#### EXERCISE INSTRUCTIONS:
Only one stretch of the data below is wanted: the lines starting at the one with "Okna, drzwi, bramy, oranżerie (36, 139)" and ending at the one with "Nowości (152, 46)", both included, given again exactly.
=== EXTRACTED DATA ===
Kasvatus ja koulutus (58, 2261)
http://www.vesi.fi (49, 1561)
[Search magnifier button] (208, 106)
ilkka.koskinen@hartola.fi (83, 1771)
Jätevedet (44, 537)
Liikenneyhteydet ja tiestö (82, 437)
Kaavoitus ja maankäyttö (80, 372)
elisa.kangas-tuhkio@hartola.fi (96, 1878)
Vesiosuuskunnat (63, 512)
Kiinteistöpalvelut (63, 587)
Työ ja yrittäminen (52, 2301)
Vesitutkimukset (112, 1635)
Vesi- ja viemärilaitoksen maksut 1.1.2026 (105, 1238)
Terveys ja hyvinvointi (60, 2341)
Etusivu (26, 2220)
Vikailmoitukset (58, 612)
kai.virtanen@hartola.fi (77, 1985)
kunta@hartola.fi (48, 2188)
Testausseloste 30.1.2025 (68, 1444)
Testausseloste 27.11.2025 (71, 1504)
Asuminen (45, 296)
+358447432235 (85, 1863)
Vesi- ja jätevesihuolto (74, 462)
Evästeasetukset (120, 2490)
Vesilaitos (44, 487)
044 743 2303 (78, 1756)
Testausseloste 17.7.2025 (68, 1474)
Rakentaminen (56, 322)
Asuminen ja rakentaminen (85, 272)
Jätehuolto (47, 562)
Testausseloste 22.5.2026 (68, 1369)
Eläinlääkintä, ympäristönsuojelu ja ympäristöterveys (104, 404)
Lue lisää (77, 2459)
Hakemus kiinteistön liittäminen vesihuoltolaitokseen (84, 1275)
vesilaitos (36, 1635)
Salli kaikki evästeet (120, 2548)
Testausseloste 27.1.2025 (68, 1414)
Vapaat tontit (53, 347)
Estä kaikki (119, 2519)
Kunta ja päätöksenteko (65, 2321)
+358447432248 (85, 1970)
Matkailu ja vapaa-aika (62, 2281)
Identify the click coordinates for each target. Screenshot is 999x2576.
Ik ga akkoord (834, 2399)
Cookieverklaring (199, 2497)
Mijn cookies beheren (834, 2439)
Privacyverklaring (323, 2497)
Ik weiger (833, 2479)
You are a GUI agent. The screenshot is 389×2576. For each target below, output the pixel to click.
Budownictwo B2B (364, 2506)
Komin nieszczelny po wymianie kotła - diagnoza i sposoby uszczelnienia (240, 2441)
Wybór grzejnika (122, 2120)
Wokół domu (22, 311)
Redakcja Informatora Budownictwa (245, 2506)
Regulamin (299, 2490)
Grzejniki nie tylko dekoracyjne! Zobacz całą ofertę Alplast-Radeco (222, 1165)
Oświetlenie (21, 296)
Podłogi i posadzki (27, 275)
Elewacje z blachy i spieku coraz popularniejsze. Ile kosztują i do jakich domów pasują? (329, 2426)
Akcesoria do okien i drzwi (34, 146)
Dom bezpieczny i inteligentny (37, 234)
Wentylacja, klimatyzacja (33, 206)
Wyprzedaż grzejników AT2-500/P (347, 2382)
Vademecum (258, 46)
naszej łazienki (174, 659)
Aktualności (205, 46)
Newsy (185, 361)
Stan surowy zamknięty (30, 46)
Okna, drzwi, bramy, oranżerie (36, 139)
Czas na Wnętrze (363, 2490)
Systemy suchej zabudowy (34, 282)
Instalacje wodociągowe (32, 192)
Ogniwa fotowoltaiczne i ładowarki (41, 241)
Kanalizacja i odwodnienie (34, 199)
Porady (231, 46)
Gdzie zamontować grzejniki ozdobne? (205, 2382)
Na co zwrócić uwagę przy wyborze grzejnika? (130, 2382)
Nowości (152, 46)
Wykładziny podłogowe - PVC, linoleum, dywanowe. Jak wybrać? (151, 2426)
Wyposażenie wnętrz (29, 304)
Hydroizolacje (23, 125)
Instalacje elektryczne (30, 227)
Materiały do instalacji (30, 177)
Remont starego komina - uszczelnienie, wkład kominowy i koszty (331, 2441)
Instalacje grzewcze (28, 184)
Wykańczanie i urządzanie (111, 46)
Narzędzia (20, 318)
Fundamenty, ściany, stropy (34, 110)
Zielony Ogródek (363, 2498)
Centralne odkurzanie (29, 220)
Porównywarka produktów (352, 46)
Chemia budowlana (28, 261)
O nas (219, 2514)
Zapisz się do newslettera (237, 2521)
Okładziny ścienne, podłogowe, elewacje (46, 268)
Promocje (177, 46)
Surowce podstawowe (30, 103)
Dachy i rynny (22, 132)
===
#### RESPONSE TO THE TASK:
Okna, drzwi, bramy, oranżerie (36, 139)
Czas na Wnętrze (363, 2490)
Systemy suchej zabudowy (34, 282)
Instalacje wodociągowe (32, 192)
Ogniwa fotowoltaiczne i ładowarki (41, 241)
Kanalizacja i odwodnienie (34, 199)
Porady (231, 46)
Gdzie zamontować grzejniki ozdobne? (205, 2382)
Na co zwrócić uwagę przy wyborze grzejnika? (130, 2382)
Nowości (152, 46)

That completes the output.